WHAT THIS TASK INVOLVES:
Find the line containing "[Facebook] (40, 2526)". Reproduce it and every line after it up to the end of the records, exactly as written.

DATA SUPPLIED:
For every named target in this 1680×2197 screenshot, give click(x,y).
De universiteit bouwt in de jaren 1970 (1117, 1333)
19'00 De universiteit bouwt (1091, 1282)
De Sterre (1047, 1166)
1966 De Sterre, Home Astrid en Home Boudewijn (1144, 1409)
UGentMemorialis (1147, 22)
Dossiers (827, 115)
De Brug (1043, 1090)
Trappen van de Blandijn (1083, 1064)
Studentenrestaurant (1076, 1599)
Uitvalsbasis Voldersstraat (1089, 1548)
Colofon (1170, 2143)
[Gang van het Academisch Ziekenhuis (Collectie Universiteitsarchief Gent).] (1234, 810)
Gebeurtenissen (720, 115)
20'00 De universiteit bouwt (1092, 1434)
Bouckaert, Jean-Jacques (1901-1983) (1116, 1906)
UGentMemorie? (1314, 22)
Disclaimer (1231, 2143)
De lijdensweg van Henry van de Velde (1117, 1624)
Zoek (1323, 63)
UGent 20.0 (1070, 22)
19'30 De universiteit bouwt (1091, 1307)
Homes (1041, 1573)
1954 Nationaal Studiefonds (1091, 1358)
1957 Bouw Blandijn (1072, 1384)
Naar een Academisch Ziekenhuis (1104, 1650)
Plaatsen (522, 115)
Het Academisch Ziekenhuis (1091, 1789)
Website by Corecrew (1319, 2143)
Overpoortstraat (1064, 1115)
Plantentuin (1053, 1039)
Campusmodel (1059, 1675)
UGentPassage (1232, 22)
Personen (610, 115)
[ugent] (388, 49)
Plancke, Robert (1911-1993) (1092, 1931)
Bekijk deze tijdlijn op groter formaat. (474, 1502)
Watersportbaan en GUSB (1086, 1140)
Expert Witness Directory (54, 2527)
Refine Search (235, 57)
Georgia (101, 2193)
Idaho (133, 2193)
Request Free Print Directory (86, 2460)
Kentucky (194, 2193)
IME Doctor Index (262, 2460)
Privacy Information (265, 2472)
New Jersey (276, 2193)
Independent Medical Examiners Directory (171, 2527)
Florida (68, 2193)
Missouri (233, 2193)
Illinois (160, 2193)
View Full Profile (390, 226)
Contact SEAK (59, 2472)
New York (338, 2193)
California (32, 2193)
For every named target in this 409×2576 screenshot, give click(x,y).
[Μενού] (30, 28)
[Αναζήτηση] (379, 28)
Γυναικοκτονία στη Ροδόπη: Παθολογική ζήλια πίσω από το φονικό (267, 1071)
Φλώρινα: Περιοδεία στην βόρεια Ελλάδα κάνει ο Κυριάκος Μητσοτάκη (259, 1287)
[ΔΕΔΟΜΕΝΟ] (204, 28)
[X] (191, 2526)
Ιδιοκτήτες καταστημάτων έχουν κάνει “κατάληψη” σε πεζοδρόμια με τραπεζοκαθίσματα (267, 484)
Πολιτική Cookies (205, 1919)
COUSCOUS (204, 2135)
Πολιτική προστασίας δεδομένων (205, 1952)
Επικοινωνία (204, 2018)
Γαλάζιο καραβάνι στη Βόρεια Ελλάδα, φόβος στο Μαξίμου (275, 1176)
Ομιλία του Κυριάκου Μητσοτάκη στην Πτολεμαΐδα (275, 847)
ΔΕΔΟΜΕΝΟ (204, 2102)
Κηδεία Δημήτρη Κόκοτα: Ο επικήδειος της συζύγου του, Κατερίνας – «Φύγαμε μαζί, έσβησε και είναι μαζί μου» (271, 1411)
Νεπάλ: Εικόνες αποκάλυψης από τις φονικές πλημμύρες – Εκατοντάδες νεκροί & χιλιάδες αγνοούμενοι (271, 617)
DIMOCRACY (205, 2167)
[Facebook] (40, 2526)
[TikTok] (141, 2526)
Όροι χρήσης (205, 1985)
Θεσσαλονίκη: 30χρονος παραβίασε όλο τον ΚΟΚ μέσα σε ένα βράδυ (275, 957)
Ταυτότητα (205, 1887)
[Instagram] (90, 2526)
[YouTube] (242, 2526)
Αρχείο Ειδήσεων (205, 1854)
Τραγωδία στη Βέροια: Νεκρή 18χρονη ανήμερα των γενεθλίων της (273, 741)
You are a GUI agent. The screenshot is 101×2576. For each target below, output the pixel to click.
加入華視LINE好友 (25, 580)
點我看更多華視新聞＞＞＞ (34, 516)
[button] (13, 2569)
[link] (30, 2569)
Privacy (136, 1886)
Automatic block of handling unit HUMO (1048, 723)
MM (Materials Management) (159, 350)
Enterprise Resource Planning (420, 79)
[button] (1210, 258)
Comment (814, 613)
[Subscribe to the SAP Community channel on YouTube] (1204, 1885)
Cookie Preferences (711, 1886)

COMPLETED TASK:
[Facebook] (40, 2526)
[TikTok] (141, 2526)
Όροι χρήσης (205, 1985)
Θεσσαλονίκη: 30χρονος παραβίασε όλο τον ΚΟΚ μέσα σε ένα βράδυ (275, 957)
Ταυτότητα (205, 1887)
[Instagram] (90, 2526)
[YouTube] (242, 2526)
Αρχείο Ειδήσεων (205, 1854)
Τραγωδία στη Βέροια: Νεκρή 18χρονη ανήμερα των γενεθλίων της (273, 741)
You are a GUI agent. The screenshot is 101×2576. For each target below, output the pixel to click.
加入華視LINE好友 (25, 580)
點我看更多華視新聞＞＞＞ (34, 516)
[button] (13, 2569)
[link] (30, 2569)
Privacy (136, 1886)
Automatic block of handling unit HUMO (1048, 723)
MM (Materials Management) (159, 350)
Enterprise Resource Planning (420, 79)
[button] (1210, 258)
Comment (814, 613)
[Subscribe to the SAP Community channel on YouTube] (1204, 1885)
Cookie Preferences (711, 1886)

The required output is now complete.